Since the database-backed CMS's store content in a database, is the content truly trapped? I pointed out earlier that, with Drupal, the schema is not at all simple. The content isn't exactly trapped, since it's in a database where we can learn the schema and write SQL queries. It's more like, the content is in a maze of twisty caverns all alike from a certain computer game in the 1980's. But since most of the readers probably don't know about Colossal Caverns, and do not know the magic word XYZZY, just consider that your content is stored in difficult-to-navigate database tables.
This isn't just about the ease (or difficulty) of exporting the content. What about using the content directly from the database of a live site as a data source for other systems? What if the CMS offered an API to query content?
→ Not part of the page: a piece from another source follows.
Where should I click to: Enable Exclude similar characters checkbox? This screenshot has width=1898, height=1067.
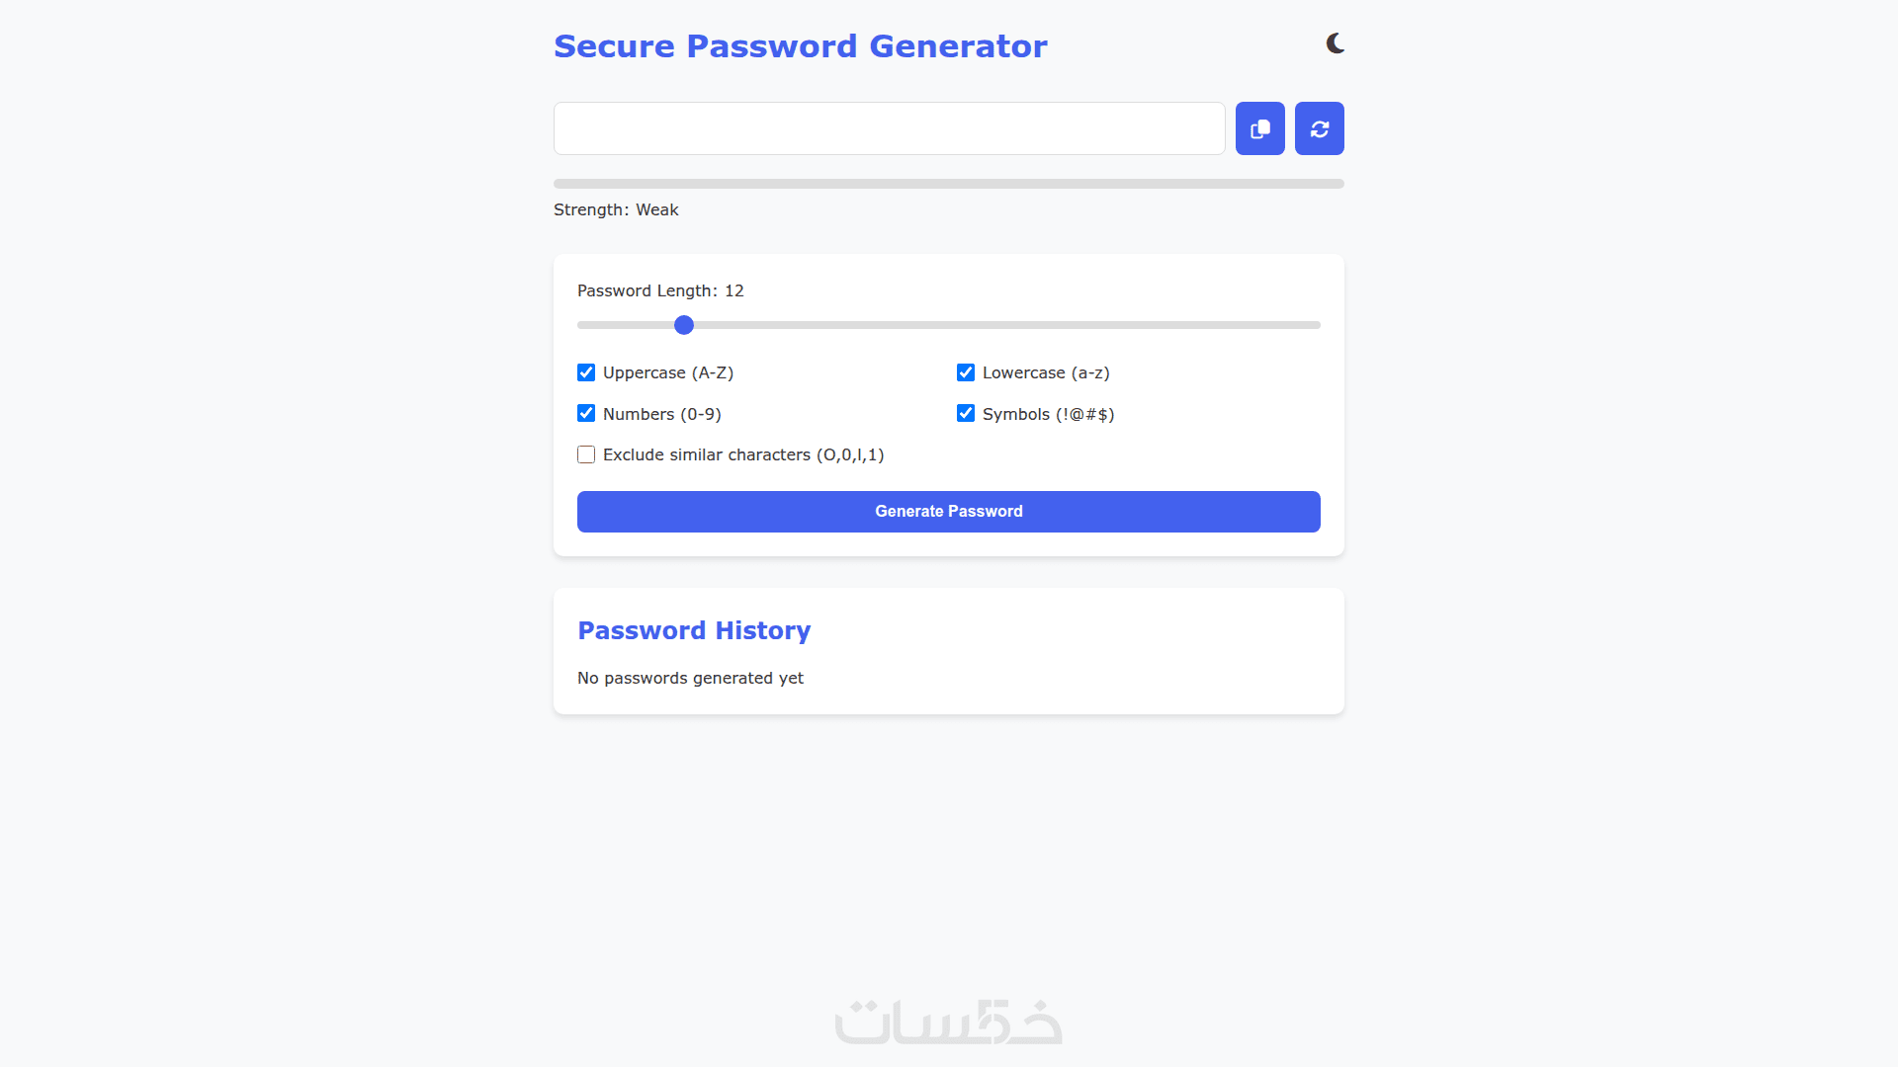point(586,454)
With open source CMS using databases, anyone could develop an API service that queries the live database. I see that several GraphQL modules (plugins) are available for Drupal, which would serve that purpose.
Maintaining freedom of using and reusing content anywhere
The free software movement was about the freedom to access software source code, and to build or modify the software any way you like. In other words, it's about using and reusing software source code, in whole or in part, anywhere. The free and open software movement proved to be valuable enough to now be a major force.
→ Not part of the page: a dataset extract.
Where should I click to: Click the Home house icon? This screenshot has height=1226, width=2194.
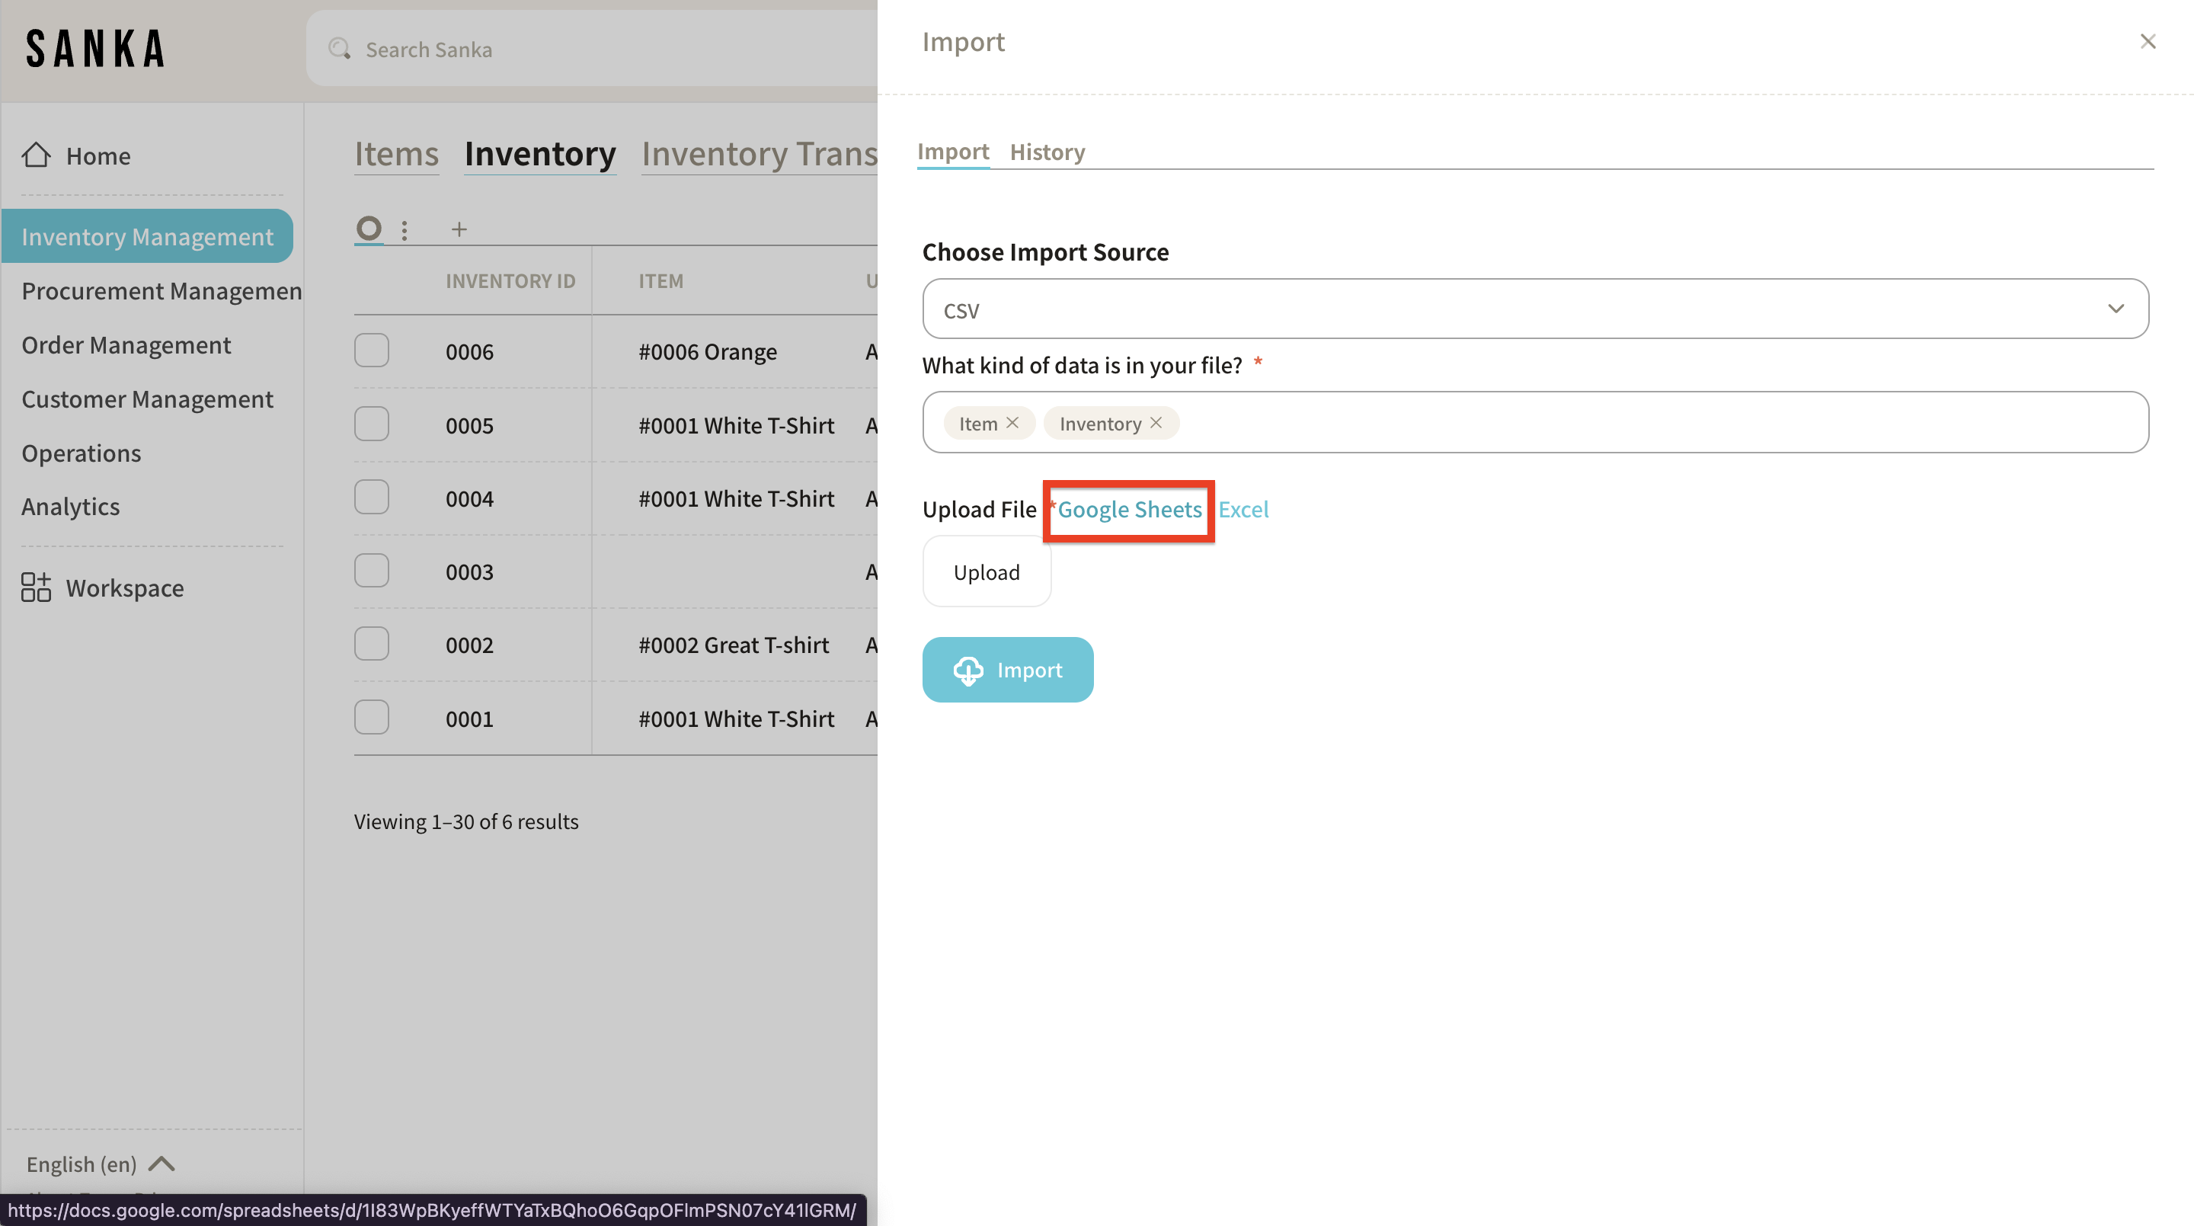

Can we apply the same sort of freedom concept to the content we create?
An example of a Free Content Definition (derived loosely from the Free Software Definition at copyleft.org
) might be:
- The freedom to display the content, for any purpose, on any website, or other venue
- The freedom to edit the content at any level of detail
- The freedom to distribute the content in multiple forms for multiple purposes
- The freedom to distribute modified versions of the content in multiple forms for multiple purposes
For example, a video or audio content creator should be free to publish on not only YouTube but any other video hosting platform, including their own website. Such a person could edit and transcode the video on their own hardware, storing the master version on their hard drive, then upload to accounts on multiple services. They could create snippet/teaser videos for posting to Twitter, for promotion. But, a person who does livestream video through YouTube, without saving that video anywhere, is under the control of the YouTube channel dashboard.
A person writing blog posts might have one system for editing blog post content, and another for publishing the blog post. For example, Wordpress can be used in headless mode, where the Wordpress dashboard is used for editing, but publishing is handled a different way. I haven't looked at the details, but there is a GraphQL plugin for Wordpress which promises the ability to separate content editing from presentation. In general, the content editing environment should support an API (like GraphQL) which enables that to be used by multiple content presentation systems. By contrast, services like Blogger or Medium offer limited opportunity to export content to enable reusing in other platforms.
But, wait, there's more to consider
There's a concept attributed to Ann Rockley, author of Managing Enterprise Content and founder of the annual Intelligent Content Conference:
Intelligent content is content that’s structurally rich and semantically categorized and therefore automatically discoverable, reusable, reconfigurable and adaptable.
I might quibble about the phrase intelligent content since it seems like an artificially concocted marketing thing. But, the five stages of this are interesting to ponder:
- Structurally Rich means a consistent, logical, useful organizaton of content/data, structuring it in a way which enables automation. That's a lot of big words, so it essentially means ensuring that certain kinds of content are stored/edited in a consistent fashion. For example, the list of electric car charging stations I mentioned earlier is more useful if each entry follows a consistent format.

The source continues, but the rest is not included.